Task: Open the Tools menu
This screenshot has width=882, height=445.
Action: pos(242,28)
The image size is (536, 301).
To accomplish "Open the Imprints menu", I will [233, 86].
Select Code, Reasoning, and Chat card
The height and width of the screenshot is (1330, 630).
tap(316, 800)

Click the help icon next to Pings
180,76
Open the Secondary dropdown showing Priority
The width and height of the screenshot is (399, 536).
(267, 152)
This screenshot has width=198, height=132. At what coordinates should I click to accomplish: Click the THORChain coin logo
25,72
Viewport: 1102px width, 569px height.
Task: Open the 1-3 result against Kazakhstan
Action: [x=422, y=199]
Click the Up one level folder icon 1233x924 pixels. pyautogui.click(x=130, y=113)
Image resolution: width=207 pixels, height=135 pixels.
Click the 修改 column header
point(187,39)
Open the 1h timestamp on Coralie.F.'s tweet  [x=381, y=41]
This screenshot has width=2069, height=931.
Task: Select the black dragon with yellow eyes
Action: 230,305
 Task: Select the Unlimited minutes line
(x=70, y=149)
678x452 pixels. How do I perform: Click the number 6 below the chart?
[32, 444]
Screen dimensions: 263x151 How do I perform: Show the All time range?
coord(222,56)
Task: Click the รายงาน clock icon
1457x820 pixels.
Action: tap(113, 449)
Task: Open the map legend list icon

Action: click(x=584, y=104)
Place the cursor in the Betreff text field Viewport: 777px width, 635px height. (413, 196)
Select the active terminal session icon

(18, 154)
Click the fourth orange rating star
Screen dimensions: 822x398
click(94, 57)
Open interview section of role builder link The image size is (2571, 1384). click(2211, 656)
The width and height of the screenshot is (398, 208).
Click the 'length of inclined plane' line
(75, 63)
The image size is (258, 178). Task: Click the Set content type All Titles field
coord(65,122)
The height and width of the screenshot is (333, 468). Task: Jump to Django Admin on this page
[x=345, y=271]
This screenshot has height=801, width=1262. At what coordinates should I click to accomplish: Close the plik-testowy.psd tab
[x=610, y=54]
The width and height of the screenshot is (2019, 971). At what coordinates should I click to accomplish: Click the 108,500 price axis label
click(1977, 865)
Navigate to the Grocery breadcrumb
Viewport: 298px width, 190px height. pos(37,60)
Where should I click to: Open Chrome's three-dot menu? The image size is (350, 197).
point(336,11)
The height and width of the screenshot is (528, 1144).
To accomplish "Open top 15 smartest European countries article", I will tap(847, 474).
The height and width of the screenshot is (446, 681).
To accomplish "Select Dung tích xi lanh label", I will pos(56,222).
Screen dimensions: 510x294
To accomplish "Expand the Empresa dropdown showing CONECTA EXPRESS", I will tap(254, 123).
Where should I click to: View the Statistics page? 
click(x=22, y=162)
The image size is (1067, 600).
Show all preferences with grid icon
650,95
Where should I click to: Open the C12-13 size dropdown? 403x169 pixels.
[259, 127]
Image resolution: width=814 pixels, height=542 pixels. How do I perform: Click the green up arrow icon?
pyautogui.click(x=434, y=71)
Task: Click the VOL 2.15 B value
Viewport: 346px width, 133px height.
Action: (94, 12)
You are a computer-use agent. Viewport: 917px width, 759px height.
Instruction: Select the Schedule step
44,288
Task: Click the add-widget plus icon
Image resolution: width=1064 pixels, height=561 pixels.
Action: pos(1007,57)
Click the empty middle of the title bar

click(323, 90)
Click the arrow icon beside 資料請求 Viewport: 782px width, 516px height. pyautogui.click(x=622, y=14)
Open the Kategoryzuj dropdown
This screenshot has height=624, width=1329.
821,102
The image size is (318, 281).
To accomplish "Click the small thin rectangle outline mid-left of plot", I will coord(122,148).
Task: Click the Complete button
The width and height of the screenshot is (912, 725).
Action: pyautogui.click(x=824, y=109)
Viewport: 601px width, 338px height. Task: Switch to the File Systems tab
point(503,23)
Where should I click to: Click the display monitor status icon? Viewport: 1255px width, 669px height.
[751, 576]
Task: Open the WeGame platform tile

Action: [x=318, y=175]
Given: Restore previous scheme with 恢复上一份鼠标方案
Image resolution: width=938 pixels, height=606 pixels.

****************

» **WORK ORDER**:
Every line of the data must appear again in the answer, exactly as written.

» **EXERCISE RESPONSE**:
Task: Open the Tools menu
This screenshot has width=882, height=445.
Action: pos(242,28)
The image size is (536, 301).
To accomplish "Open the Imprints menu", I will [233, 86].
Select Code, Reasoning, and Chat card
The height and width of the screenshot is (1330, 630).
tap(316, 800)

Click the help icon next to Pings
180,76
Open the Secondary dropdown showing Priority
The width and height of the screenshot is (399, 536).
(267, 152)
This screenshot has width=198, height=132. At what coordinates should I click to accomplish: Click the THORChain coin logo
25,72
Viewport: 1102px width, 569px height.
Task: Open the 1-3 result against Kazakhstan
Action: [x=422, y=199]
Click the Up one level folder icon 1233x924 pixels. pyautogui.click(x=130, y=113)
Image resolution: width=207 pixels, height=135 pixels.
Click the 修改 column header
point(187,39)
Open the 1h timestamp on Coralie.F.'s tweet  [x=381, y=41]
This screenshot has width=2069, height=931.
Task: Select the black dragon with yellow eyes
Action: 230,305
 Task: Select the Unlimited minutes line
(x=70, y=149)
678x452 pixels. How do I perform: Click the number 6 below the chart?
[32, 444]
Screen dimensions: 263x151 How do I perform: Show the All time range?
coord(222,56)
Task: Click the รายงาน clock icon
1457x820 pixels.
Action: tap(113, 449)
Task: Open the map legend list icon

Action: click(x=584, y=104)
Place the cursor in the Betreff text field Viewport: 777px width, 635px height. (413, 196)
Select the active terminal session icon

(18, 154)
Click the fourth orange rating star
Screen dimensions: 822x398
click(94, 57)
Open interview section of role builder link The image size is (2571, 1384). click(2211, 656)
The width and height of the screenshot is (398, 208).
Click the 'length of inclined plane' line
(75, 63)
The image size is (258, 178). Task: Click the Set content type All Titles field
coord(65,122)
The height and width of the screenshot is (333, 468). Task: Jump to Django Admin on this page
[x=345, y=271]
This screenshot has height=801, width=1262. At what coordinates should I click to accomplish: Close the plik-testowy.psd tab
[x=610, y=54]
The width and height of the screenshot is (2019, 971). At what coordinates should I click to accomplish: Click the 108,500 price axis label
click(1977, 865)
Navigate to the Grocery breadcrumb
Viewport: 298px width, 190px height. pos(37,60)
Where should I click to: Open Chrome's three-dot menu? The image size is (350, 197).
point(336,11)
The height and width of the screenshot is (528, 1144).
To accomplish "Open top 15 smartest European countries article", I will tap(847, 474).
The height and width of the screenshot is (446, 681).
To accomplish "Select Dung tích xi lanh label", I will pos(56,222).
Screen dimensions: 510x294
To accomplish "Expand the Empresa dropdown showing CONECTA EXPRESS", I will tap(254, 123).
Where should I click to: View the Statistics page? 
click(x=22, y=162)
The image size is (1067, 600).
Show all preferences with grid icon
650,95
Where should I click to: Open the C12-13 size dropdown? 403x169 pixels.
[259, 127]
Image resolution: width=814 pixels, height=542 pixels. How do I perform: Click the green up arrow icon?
pyautogui.click(x=434, y=71)
Task: Click the VOL 2.15 B value
Viewport: 346px width, 133px height.
Action: (94, 12)
You are a computer-use agent. Viewport: 917px width, 759px height.
Instruction: Select the Schedule step
44,288
Task: Click the add-widget plus icon
Image resolution: width=1064 pixels, height=561 pixels.
Action: pos(1007,57)
Click the empty middle of the title bar

click(323, 90)
Click the arrow icon beside 資料請求 Viewport: 782px width, 516px height. pyautogui.click(x=622, y=14)
Open the Kategoryzuj dropdown
This screenshot has height=624, width=1329.
821,102
The image size is (318, 281).
To accomplish "Click the small thin rectangle outline mid-left of plot", I will coord(122,148).
Task: Click the Complete button
The width and height of the screenshot is (912, 725).
Action: pyautogui.click(x=824, y=109)
Viewport: 601px width, 338px height. Task: Switch to the File Systems tab
point(503,23)
Where should I click to: Click the display monitor status icon? Viewport: 1255px width, 669px height.
[751, 576]
Task: Open the WeGame platform tile

Action: [x=318, y=175]
Given: Restore previous scheme with 恢复上一份鼠标方案
Image resolution: width=938 pixels, height=606 pixels.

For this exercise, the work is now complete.